So we want to monitor the test coverage. The pytest-cov plugin to pytest will do this for us. Configuration is placed in the setup.cfg file (Config can also be placed in a separate .coveragerc
, but I think its better to avoid a proliferation of configuration files.)
# pytest configuration
[tool:pytest]
testpaths =
gecrooks_python_template
# Configuration for test coverage
#
# https://coverage.readthedocs.io/en/latest/config.html
#
# python -m pytest --cov
[coverage:paths]
source =
gecrooks_python_template
[coverage:run]
omit =
*_test.py
[coverage:report]
# Use ``# pragma: no cover`` to exclude specific lines
exclude_lines =
pragma: no cover
We have to explicitly omit the unit tests since we have placed the test files in the same directories as the code to test.
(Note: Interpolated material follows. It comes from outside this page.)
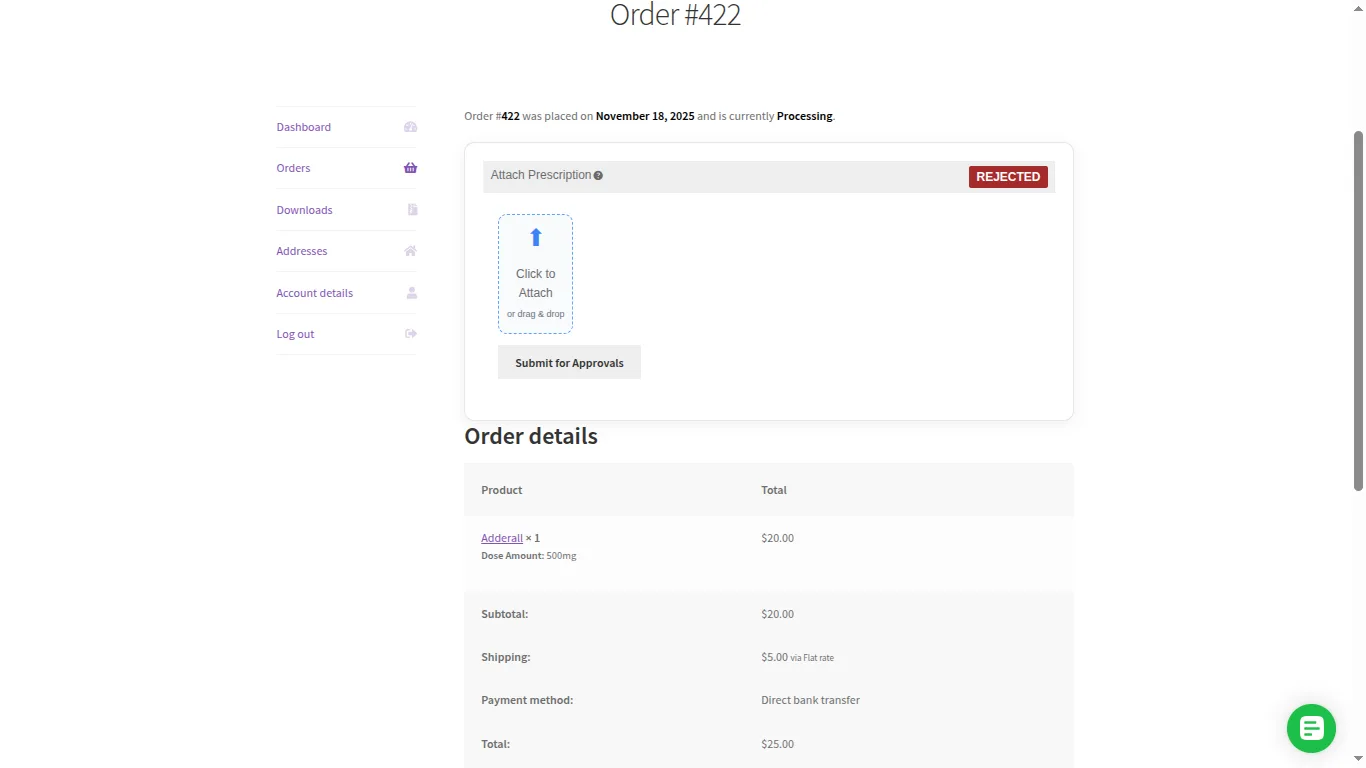The image size is (1366, 768).
Task: Go to the Dashboard menu item
Action: 303,127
The pragam pragma: no cover
is used to mark untestable lines. This often happens with conditional imports used for backwards compatibility between python versions.
Linting
We need to lint our code before pushing any commits. I like flake8. It’s faster than pylint, and I think better error messages. I will hereby declare:
The depth of the indentation shall be 4 spaces.
And 4 spaces shall be the depth of the indentation.
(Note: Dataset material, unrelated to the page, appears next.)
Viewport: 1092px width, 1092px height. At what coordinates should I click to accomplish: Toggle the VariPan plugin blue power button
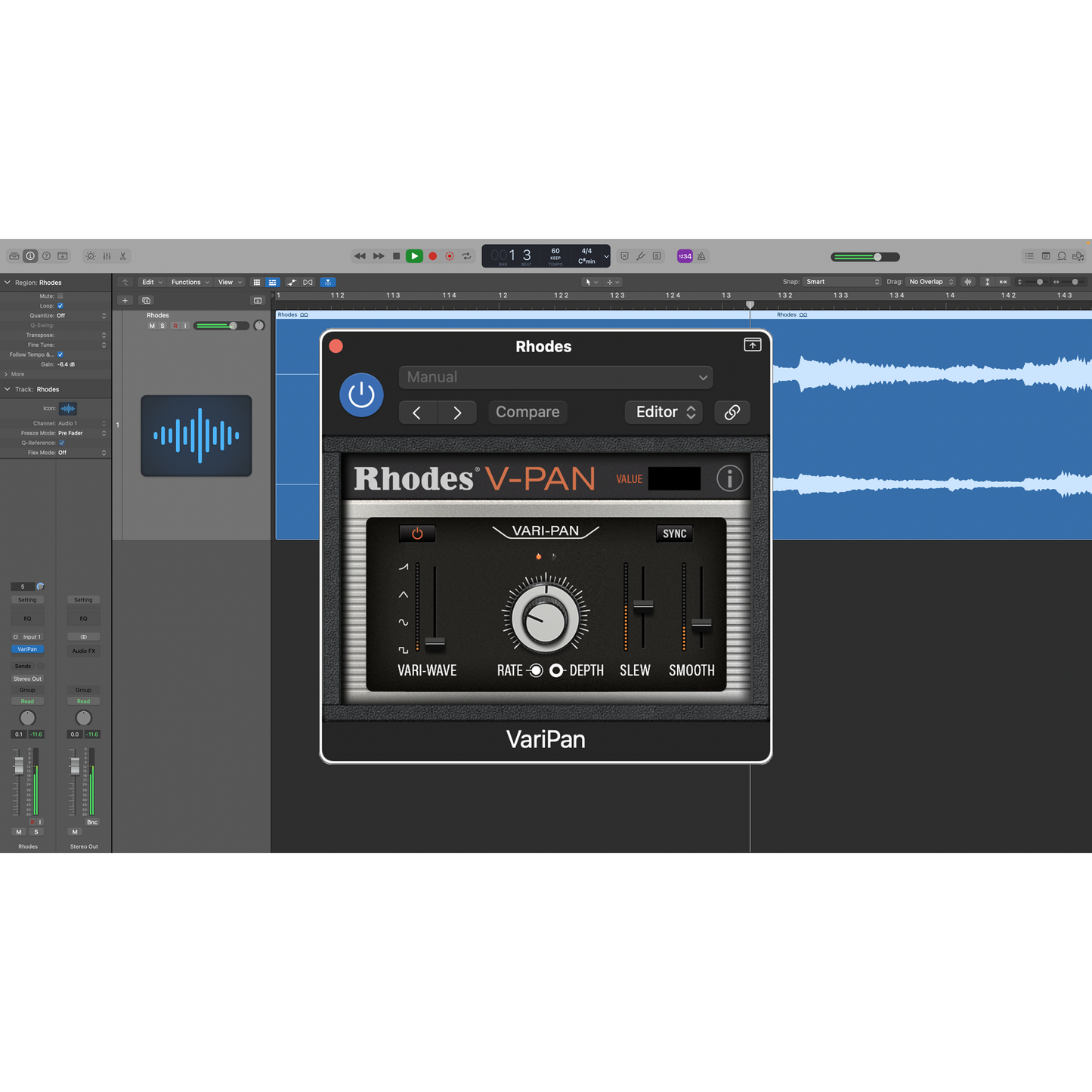(361, 394)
Two spaces thou shall not use.
And tabs are right out.
Four spaces is standard. Tabs are evil. I’ve worked on a project with 2-space indents, and I see the appeal, but I found it really weird.
Most of flake8’s defaults are perfectly reasonable and in line with PEP8 guidance. But even Linus agrees that the old standard of 80 columns of text is too restrictive. (Allegedly, 2-space indents was Google’s solution to the problem that 80 character lines are too short. Just make the indents smaller!) Raymond Hettinger suggests 90ish (without a hard cutoff), and black uses 88. So let’s try 88.
The configuration also lives in setup.cfg
.
# flake8 linter configuration
[flake8]
max-line-length = 88
ignore = E203, W503
We need to override the linter on occasion. We add pragma such as # noqa: F401
to assert that no, really, in this case we do know what we’re doing.
Two other python code format tools to consider using are isort and black, The uncompromising code formatter. Isort sorts your import statements into a canonical order. And Black is the Model-T Ford of code formatting – any format you want, so long as it’s Black. I could quibble about some of Black’s code style, but in the end it’s just easier to blacken your code and accept black’s choices, and thereby gain a consistent coding style across developers.
The command make delint
will run these isort
and black
on your code, with the right magic incantations so that they are compatible.
Copyright
It’s common practice to add a copyright and license notice to the top of every source file – something like this:
# Copyright 2019-, Gavin E. Crooks and contributors
#
# This source code is licensed under the Apache License, Version 2.0 found in
# the LICENSE.txt file in the root directory of this source tree.
I tend to forget to add these lines. So let’s add a unit test gecrooks_python_template/config_test.py::test_copyright
to make sure we don’t.
def test_copyright():
"""Check that source code files contain a copyright line"""
exclude = set(['gecrooks_python_template/version.py'])
for fname in glob.glob('gecrooks_python_template/**/*.py', recursive=True):
if fname in exclude:
continue
print("Checking " + fname + " for copyright header")
with open(fname) as f:
for line in f.readlines():
if not line.strip():
continue
assert line.startswith('# Copyright')
break
API Documentation
Sphinx is the standard tool used to generate API documentation from the python source. Use the handy quick start tools.
$ mkdir docs
$ cd docs
$ sphinx-quickstart
The defaults are reasonable. Enter the project name and author when prompted.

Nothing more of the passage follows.